> Source excerpt
..........

Urban Raspberry

September 10, 2009 on 12:42 am | In Miscellaneous, Travel | No Comments

It sounds a little like a synonym for the expression “Bronx Cheer”, but we’re being completely literal here.  We are talking about a raspberry in the city: a regular raspberry, the kind that grows on a bush in clusters.

Raspberry bush on Emily St., Cambridge

I was walking to the Noteflight office this morning, a walk which meanders through Cambridge’s various ideas of upscale, downscale and industrial-scale before terminating in a neighborhood one could describe as biotech chic. It’s ironic that what we call the “life sciences” seem to require, for their successful pursuit, a sterile environment purged of all life. This notion seems to have leaked outward from their labs and glove boxes into the architecture, which is designed to convey that same sterility.  I much prefer the industrial stretch of my walk, right at the boundary of bio-land and the residential neighborhood preceding it.  In this area, a disused auto repair shop looks exactly like what it is, lying just outside the zone in which it would have been cleaned up to reflect its rows of newly minted  equipment inside.

..........

> Data provided
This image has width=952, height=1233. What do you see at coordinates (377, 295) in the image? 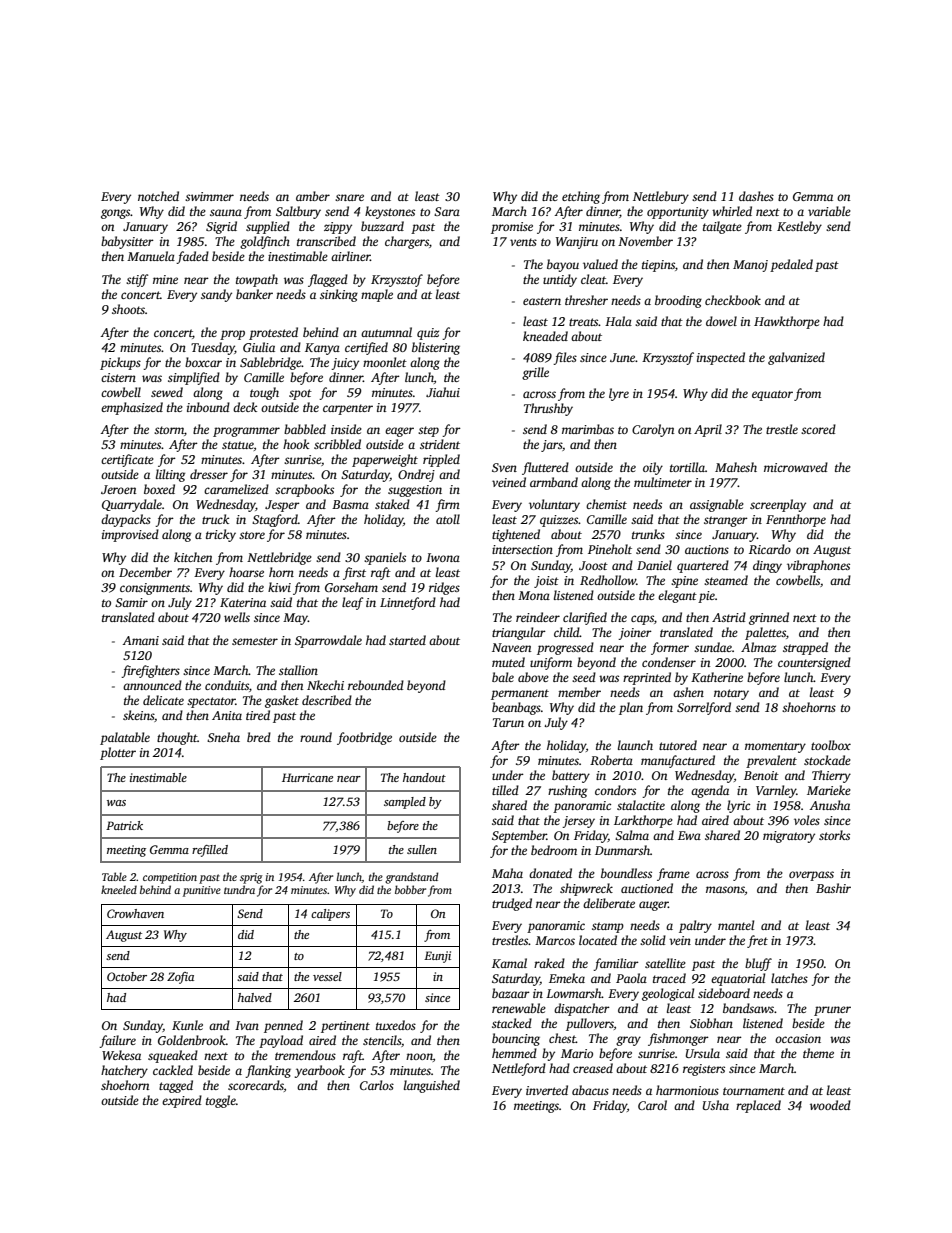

..........

> Requirements
(1) Reproduce the passage from the raspberry post verbatim, beginning at the words "Raspberry bush on" and stopping after "minted  equipment inside.".
(2) According to the raspberry post, where was the writer walking to that morning?

> Solutions to the problems
(1)
Raspberry bush on Emily St., Cambridge

I was walking to the Noteflight office this morning, a walk which meanders through Cambridge’s various ideas of upscale, downscale and industrial-scale before terminating in a neighborhood one could describe as biotech chic. It’s ironic that what we call the “life sciences” seem to require, for their successful pursuit, a sterile environment purged of all life. This notion seems to have leaked outward from their labs and glove boxes into the architecture, which is designed to convey that same sterility.  I much prefer the industrial stretch of my walk, right at the boundary of bio-land and the residential neighborhood preceding it.  In this area, a disused auto repair shop looks exactly like what it is, lying just outside the zone in which it would have been cleaned up to reflect its rows of newly minted  equipment inside.

(2) The Noteflight office.